Bien sûr. Mais on doit l’accompagner comme on le demande depuis une dizaine d’années, en mettant en avant tous les défis qu’on a à rencontrer avec les comportements des consommateurs qui changent et le développement du e-commerce. De plus, on n’a toujours pas réglé non plus les problèmes d’harmonisation fiscale par rapport aux pays voisins, alors qu’on sait que nous sommes entourés de frontières. Tout le monde sait que c’est moins cher d’acheter à l’étranger mais quand est-ce qu’on a un dialogue social pour éviter des drames? Le politique a des responsabilités. Il ne refuse aucun permis d’exploitation. À un moment, on se rend compte que le marché est saturé et que la seule variable qui reste, c’est le statut des travailleurs. On devrait accepter sans rien dire. Ce n’est pas possible.
Le manque d’honnêteté de Delhaize est dérangeant.

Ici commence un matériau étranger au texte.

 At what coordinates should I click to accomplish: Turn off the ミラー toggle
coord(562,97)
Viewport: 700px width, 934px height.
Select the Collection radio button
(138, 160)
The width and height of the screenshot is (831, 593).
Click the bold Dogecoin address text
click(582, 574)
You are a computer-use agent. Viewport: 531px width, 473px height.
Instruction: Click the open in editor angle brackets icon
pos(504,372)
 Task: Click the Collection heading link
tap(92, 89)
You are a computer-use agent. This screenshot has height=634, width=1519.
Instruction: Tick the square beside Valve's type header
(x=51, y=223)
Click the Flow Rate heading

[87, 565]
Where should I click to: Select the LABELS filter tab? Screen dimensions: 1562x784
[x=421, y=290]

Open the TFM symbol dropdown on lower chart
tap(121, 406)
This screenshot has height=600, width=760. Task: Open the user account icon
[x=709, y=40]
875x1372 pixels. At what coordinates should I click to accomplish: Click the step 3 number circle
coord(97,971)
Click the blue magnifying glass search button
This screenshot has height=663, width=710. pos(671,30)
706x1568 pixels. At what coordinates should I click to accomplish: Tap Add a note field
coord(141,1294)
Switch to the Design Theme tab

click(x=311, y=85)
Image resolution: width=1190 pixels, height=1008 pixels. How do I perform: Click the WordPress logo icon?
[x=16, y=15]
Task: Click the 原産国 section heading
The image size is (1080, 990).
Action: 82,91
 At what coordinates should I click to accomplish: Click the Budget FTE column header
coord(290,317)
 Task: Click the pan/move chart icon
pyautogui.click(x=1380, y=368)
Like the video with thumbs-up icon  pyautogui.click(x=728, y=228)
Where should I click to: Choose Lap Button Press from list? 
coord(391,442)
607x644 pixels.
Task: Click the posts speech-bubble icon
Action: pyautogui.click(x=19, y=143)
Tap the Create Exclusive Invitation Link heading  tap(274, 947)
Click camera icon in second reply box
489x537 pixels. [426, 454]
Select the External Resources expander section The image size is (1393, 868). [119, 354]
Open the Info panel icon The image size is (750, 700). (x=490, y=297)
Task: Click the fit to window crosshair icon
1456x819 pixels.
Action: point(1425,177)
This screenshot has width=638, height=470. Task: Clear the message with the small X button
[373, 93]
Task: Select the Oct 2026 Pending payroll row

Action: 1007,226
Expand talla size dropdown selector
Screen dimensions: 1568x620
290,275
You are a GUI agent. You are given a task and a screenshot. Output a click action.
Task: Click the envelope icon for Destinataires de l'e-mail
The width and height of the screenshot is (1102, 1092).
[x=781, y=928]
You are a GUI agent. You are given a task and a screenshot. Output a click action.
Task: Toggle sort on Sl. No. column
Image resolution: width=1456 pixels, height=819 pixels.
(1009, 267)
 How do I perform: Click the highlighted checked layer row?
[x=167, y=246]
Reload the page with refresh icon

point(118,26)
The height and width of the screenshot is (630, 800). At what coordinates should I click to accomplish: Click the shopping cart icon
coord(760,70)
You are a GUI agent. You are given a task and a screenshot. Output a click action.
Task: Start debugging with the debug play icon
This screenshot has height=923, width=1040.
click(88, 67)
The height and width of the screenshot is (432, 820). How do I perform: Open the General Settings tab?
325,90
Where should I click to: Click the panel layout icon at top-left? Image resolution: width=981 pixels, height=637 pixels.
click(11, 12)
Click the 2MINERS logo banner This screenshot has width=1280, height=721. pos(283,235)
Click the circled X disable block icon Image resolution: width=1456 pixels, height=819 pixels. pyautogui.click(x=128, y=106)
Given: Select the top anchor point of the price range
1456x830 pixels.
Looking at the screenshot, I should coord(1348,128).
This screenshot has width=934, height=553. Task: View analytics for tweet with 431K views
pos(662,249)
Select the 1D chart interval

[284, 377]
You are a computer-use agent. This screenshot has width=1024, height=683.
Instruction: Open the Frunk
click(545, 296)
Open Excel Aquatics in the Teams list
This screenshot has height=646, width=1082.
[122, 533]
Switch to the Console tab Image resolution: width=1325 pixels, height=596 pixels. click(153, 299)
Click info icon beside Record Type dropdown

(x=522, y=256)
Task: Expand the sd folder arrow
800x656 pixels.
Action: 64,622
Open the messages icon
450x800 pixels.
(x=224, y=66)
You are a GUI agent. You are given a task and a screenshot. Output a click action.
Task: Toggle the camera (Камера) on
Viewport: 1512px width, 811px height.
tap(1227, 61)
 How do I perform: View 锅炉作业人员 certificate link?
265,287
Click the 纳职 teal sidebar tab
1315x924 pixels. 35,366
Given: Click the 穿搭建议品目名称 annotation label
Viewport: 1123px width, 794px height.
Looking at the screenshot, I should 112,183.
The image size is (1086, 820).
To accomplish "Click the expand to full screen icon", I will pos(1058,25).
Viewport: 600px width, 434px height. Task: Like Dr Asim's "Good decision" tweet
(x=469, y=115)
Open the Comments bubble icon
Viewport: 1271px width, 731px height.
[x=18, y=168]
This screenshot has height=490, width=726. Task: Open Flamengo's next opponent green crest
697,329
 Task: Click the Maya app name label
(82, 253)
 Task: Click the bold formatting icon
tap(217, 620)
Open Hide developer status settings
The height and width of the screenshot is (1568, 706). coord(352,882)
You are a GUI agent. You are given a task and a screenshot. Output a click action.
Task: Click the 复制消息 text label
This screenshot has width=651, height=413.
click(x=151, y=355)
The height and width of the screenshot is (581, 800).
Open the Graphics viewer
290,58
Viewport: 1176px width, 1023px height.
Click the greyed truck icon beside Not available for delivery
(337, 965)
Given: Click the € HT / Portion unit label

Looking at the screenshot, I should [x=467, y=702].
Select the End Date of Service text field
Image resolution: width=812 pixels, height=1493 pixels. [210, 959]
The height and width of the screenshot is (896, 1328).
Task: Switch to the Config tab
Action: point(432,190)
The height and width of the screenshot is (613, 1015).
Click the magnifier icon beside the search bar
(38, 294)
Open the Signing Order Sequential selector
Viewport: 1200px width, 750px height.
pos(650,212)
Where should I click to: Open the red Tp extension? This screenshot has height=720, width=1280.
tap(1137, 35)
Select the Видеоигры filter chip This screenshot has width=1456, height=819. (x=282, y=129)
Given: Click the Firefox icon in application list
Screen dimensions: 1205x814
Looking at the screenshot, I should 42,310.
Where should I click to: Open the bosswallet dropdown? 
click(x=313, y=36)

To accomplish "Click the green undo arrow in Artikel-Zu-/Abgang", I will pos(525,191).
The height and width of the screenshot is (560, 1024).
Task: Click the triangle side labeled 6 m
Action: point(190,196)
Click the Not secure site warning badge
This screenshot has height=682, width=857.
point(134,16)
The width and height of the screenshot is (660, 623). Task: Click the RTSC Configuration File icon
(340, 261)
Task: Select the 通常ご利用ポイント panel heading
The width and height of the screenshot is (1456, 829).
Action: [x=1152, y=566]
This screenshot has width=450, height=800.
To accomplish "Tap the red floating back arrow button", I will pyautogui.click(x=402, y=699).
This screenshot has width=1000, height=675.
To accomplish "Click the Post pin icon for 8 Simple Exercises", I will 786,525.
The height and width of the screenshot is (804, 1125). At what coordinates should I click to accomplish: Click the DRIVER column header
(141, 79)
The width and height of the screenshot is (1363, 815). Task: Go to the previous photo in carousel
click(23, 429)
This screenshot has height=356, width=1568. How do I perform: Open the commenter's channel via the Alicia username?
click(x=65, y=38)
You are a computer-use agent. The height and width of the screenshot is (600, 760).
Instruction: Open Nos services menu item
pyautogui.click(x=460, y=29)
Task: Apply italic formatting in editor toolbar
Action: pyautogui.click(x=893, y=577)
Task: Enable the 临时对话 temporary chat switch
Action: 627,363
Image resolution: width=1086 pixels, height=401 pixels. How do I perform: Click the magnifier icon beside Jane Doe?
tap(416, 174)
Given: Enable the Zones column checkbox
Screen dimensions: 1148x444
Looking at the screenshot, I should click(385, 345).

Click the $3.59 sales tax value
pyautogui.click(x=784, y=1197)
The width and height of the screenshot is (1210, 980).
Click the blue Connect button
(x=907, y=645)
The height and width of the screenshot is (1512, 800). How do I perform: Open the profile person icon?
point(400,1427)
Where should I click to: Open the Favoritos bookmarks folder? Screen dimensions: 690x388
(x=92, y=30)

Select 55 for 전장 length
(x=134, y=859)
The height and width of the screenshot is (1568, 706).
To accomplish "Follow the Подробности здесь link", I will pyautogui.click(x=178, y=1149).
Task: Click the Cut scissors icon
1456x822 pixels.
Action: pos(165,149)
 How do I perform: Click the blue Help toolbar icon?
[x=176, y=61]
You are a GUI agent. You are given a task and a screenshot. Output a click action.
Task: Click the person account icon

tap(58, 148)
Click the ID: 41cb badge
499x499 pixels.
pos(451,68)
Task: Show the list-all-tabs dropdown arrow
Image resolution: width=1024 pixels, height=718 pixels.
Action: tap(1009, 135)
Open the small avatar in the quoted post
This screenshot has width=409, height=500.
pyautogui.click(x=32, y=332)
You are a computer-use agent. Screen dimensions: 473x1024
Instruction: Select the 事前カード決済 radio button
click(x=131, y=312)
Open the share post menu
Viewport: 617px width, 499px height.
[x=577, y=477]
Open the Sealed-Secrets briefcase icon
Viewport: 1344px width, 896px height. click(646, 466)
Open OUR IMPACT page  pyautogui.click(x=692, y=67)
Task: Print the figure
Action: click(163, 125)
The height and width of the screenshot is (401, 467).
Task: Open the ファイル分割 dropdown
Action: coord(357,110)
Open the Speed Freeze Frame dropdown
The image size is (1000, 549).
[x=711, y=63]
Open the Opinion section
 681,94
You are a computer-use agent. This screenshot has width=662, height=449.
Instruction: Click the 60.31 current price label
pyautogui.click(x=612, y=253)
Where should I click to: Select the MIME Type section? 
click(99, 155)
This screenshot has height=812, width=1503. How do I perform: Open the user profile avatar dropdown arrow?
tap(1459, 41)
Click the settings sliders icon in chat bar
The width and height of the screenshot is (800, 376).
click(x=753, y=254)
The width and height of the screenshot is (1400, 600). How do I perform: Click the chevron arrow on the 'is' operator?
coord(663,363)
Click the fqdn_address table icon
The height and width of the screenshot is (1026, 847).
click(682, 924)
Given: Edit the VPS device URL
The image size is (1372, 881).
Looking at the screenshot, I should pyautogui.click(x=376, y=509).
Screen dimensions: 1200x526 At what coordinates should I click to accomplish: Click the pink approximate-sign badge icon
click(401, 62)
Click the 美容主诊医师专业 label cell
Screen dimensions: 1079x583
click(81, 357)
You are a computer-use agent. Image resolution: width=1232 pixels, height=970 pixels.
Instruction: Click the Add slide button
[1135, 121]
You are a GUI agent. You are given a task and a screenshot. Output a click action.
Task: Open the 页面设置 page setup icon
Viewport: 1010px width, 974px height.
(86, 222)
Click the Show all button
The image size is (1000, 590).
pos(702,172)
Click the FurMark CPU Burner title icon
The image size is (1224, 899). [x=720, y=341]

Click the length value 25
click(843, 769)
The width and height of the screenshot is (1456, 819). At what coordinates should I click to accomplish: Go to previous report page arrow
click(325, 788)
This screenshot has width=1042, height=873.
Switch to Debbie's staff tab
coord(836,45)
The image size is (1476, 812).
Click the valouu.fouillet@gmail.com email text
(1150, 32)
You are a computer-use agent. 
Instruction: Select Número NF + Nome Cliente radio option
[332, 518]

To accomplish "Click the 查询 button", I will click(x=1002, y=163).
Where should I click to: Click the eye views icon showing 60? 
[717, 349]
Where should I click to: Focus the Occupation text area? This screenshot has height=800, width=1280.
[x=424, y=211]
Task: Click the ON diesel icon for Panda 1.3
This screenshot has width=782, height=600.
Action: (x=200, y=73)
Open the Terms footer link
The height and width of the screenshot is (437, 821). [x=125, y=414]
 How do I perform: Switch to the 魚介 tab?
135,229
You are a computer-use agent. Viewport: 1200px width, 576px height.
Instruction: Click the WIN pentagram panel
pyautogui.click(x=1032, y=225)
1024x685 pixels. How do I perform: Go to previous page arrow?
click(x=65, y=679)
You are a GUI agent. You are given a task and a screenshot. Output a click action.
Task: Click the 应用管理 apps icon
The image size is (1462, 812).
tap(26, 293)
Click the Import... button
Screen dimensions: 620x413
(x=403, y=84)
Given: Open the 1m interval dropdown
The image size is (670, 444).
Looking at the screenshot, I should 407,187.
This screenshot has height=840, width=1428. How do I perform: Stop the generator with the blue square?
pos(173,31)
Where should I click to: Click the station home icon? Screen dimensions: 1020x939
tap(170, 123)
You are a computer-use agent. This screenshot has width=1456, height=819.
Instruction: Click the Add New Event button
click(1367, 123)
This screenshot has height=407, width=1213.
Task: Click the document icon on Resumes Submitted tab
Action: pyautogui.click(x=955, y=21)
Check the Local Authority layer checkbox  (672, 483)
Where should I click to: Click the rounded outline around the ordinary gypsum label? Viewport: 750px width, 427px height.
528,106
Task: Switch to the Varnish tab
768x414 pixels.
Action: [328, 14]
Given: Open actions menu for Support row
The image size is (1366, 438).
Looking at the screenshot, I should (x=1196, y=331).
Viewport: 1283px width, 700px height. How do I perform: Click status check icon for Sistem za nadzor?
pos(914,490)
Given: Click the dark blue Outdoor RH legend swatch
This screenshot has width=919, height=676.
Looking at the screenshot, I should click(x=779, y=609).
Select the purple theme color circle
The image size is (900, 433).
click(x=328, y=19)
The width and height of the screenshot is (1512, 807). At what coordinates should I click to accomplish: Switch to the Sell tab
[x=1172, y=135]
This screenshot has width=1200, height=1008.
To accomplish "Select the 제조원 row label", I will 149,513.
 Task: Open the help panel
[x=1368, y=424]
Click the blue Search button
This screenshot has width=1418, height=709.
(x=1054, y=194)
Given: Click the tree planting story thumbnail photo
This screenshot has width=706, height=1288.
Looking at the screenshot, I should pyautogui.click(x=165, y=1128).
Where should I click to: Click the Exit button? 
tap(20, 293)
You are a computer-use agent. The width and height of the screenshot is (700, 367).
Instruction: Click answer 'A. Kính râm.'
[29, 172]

Et donc vous avez claqué la porte.
On ne l’a même pas claquée. Elle ne s’est pas ouverte. Si nous nous étions mis dans un schéma de la loi Renault, nous serions dans une phase d’information suivie par des négociations. Ici nous avons peu d’informations et aucune négociation. C’est une remise en cause profonde du plan que nous voulons. Quand on annonce un licenciement collectif, on sait qu’on va négocier les conditions de départ. Ici, on nous dit que tout va rester en l’état. Or on sait tous que c’est faux. C’est ce manque d’honnêteté de Delhaize qui est dérangeant.
Le centre de décision s’est déplacé aux Pays-Bas. C’est ça le problème?
C’est clair que notre modèle de concertation n’existe pas là-bas. Mais la plus grosse différence, c’est la qualité de l’emploi. Il y a énormément de franchises aux Pays-Bas et les contrats sont essentiellement étudiants, flexi-jobs et précaires. Aux Pays-Bas, un job dans le commerce c’est un job complémentaire. Nous, en Belgique on fait carrière dans la distribution. On peut s’épanouir et vivre d’un job dans le commerce. Et pour une série de gens peu qualifiés qui accèdent à une carrière, cela signifie des droits sociaux et une pension. Les emplois qu’on proposera demain ouvriront peu de droits sociaux. C’est ça la réalité de la franchise. On a un choc entre un gouvernement qui dit que tout le monde doit travailler et une culture entrepreneuriale qui dit que tous ces gens-là, on peut les jeter. Le politique doit rappeler les devoirs à ces entreprises. Le commerce intégré, c’est 100.000 emplois. S’ils passent à la trappe, c’est 100.000 personnes sur le marché du travail sans qualifications. Ils n’auront pas accès à un vrai emploi dans la franchise. Si on regarde le commerce depuis le début de l’année, c’est 2.000 emplois en moins chez Makro, de l’emploi en moins chez Mestdagh et maintenant Delhaize.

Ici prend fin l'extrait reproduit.